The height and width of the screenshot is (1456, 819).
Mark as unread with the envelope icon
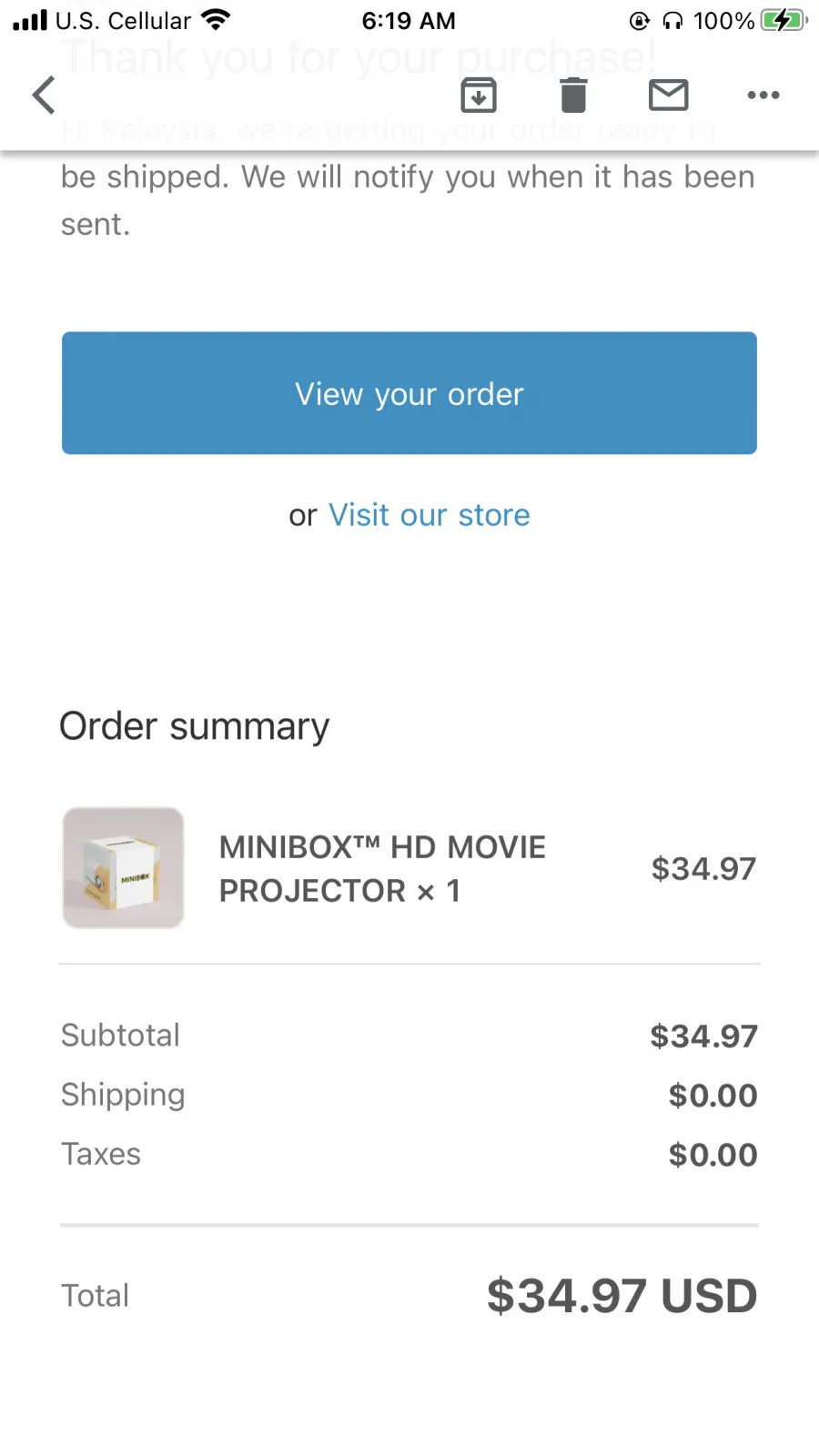669,95
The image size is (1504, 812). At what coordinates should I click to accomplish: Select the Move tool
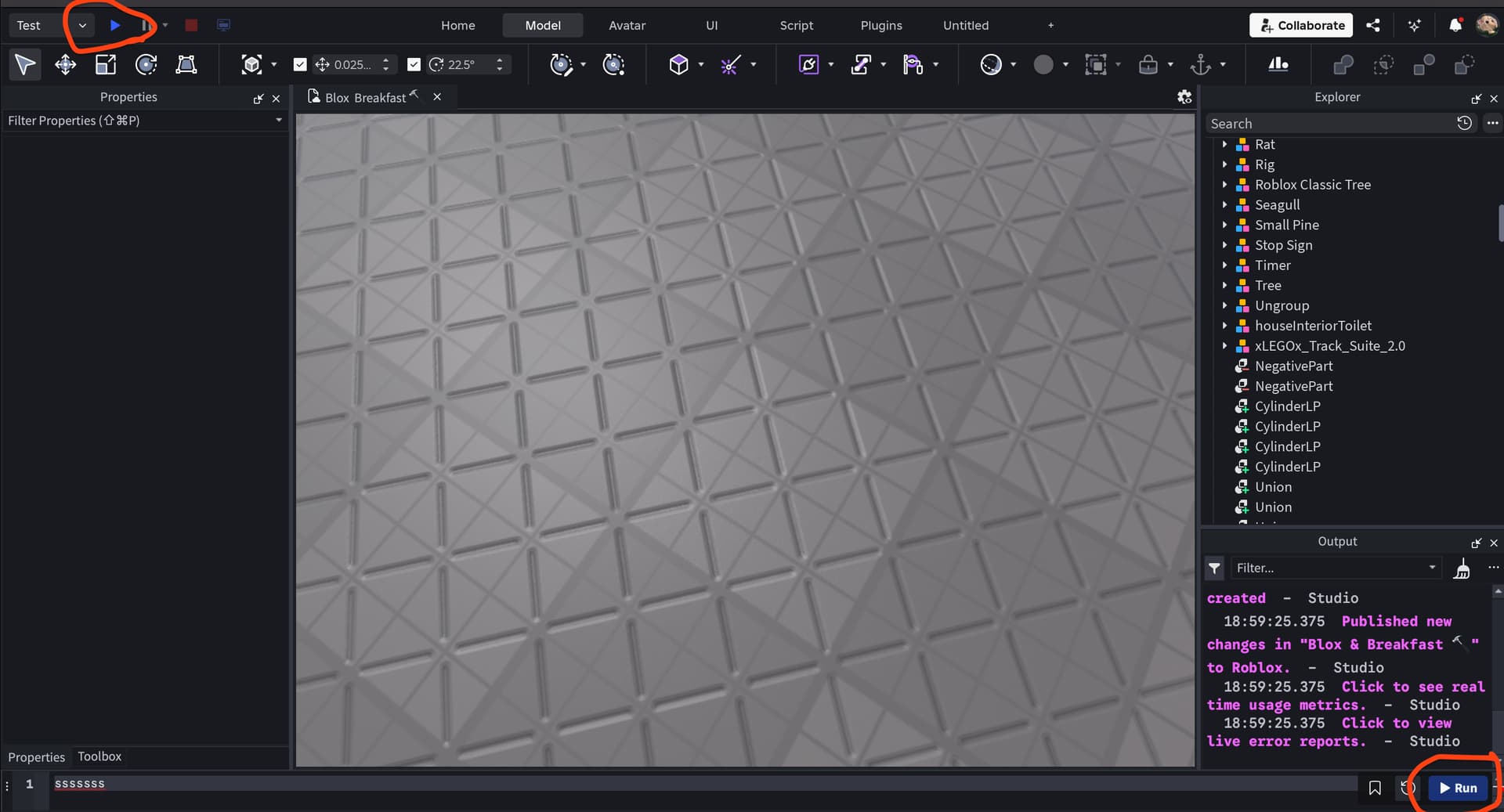65,64
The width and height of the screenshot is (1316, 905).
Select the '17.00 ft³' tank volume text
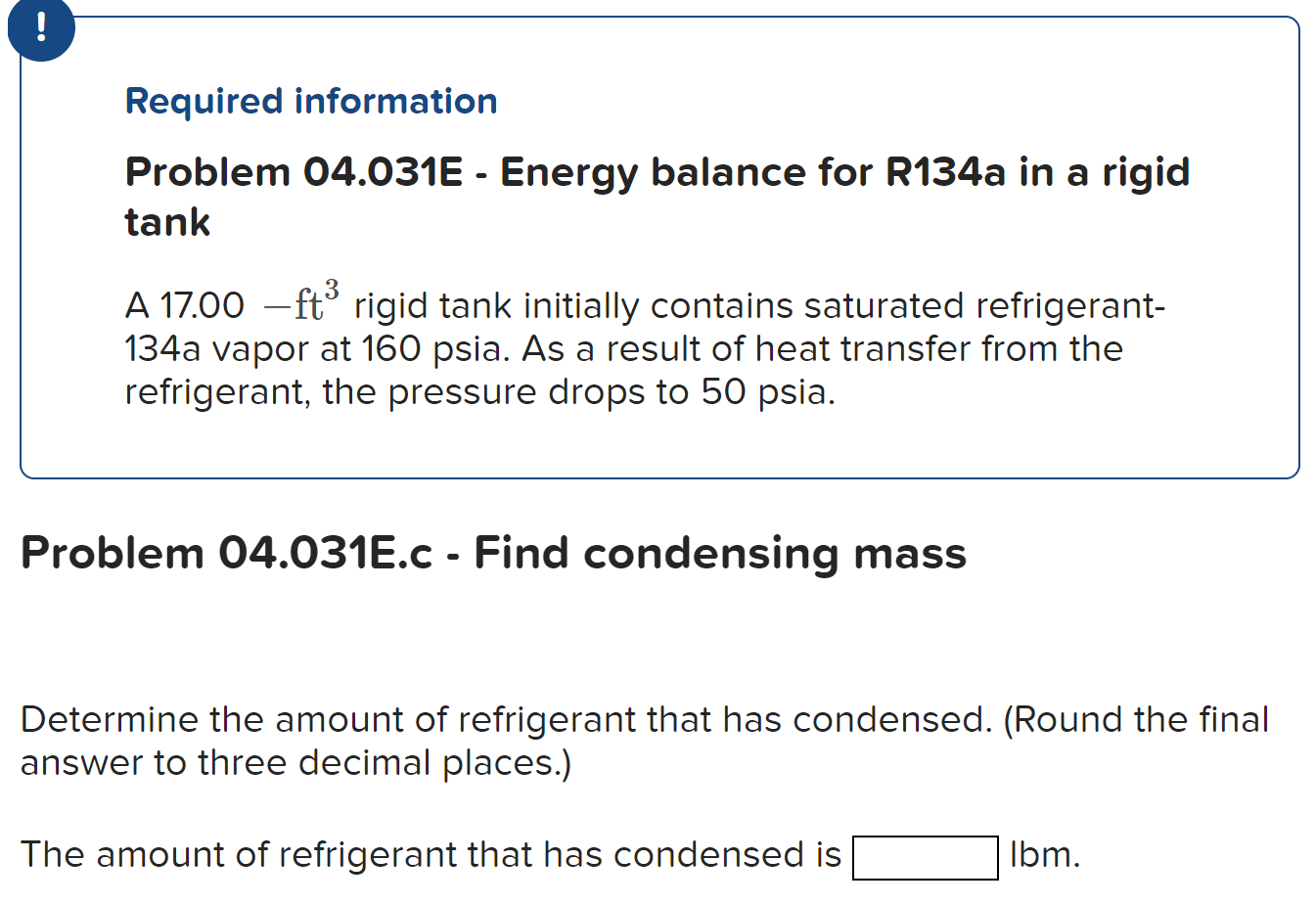pyautogui.click(x=250, y=303)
◆ ◆ ◆ ◆
▸ Required work
Each line that contains the string "width" should be copied from the data above.

▸ Answer to this exercise
The height and width of the screenshot is (1456, 819).
The width and height of the screenshot is (1316, 905).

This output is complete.